So now we have some instructions starting at address 0000h, some data starting at 0010h, some more instructions at 0020h, and some more data at 0030h. We want to let the automated adding machine start at 0000h and execute all the instructions.

We know we must remove that Halt instruction at address 000Ch, and by remove I really mean replace it with something else. But is that sufficient? The problem is that whatever we replace the Halt instruction with is going to be interpreted as an instruction byte. And so will the bytes stored every 3 bytes after that—at 000Fh, and 0012h, and 0015h, and 0018h, and 001Bh, and 001Eh. What if one of these bytes just happens to be an 11h? That's a Store instruction. And what if the 2 bytes following that Store instruction happened to refer to address 0023h? That would cause the machine to write the contents of the accumulator to that address. But that address contains something important already! And even if nothing like this happened, the next instruction byte that the adder retrieves from memory after the one at 001Eh will be at address 0021h, not 0020h, which is where our next real instruction happens to be.

Are we all in agreement that we can't just remove the Halt instruction at address 000Ch and hope for the best?

But what we can replace it with is a new instruction called Jump. Let's add that to our repertoire.

Operation

Code

Load

10h

Store

11h

Add

20h

Subtract

21h

Add with Carry

22h

Subtract with Borrow

23h

Jump

30h

Halt

FFh

Normally, this automated adder addresses the RAM array sequentially. A Jump instruction causes the machine to alter that pattern. Instead, it begins addressing the RAM array at a different specified address.
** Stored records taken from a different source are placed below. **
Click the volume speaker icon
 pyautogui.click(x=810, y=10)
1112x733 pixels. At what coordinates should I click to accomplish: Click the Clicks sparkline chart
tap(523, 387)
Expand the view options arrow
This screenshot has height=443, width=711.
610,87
Such an instruction is sometimes also called a Branch instruction, or Goto, as in "go to another place."

In the preceding example, we can replace the Halt instruction at address 000Ch with a Jump instruction:

The 30h byte is the code for a Jump instruction. The 16-bit address that follows indicates the address of the next instruction that the automated adder is to read.

So in the preceding example, the automated adder begins at 0000h, as usual, and does a Load instruction, an Add, a Subtract, and a Store. It then does the Jump instruction and continues at address 0020h with a Load, two Add instructions, a Store, and finally Halt.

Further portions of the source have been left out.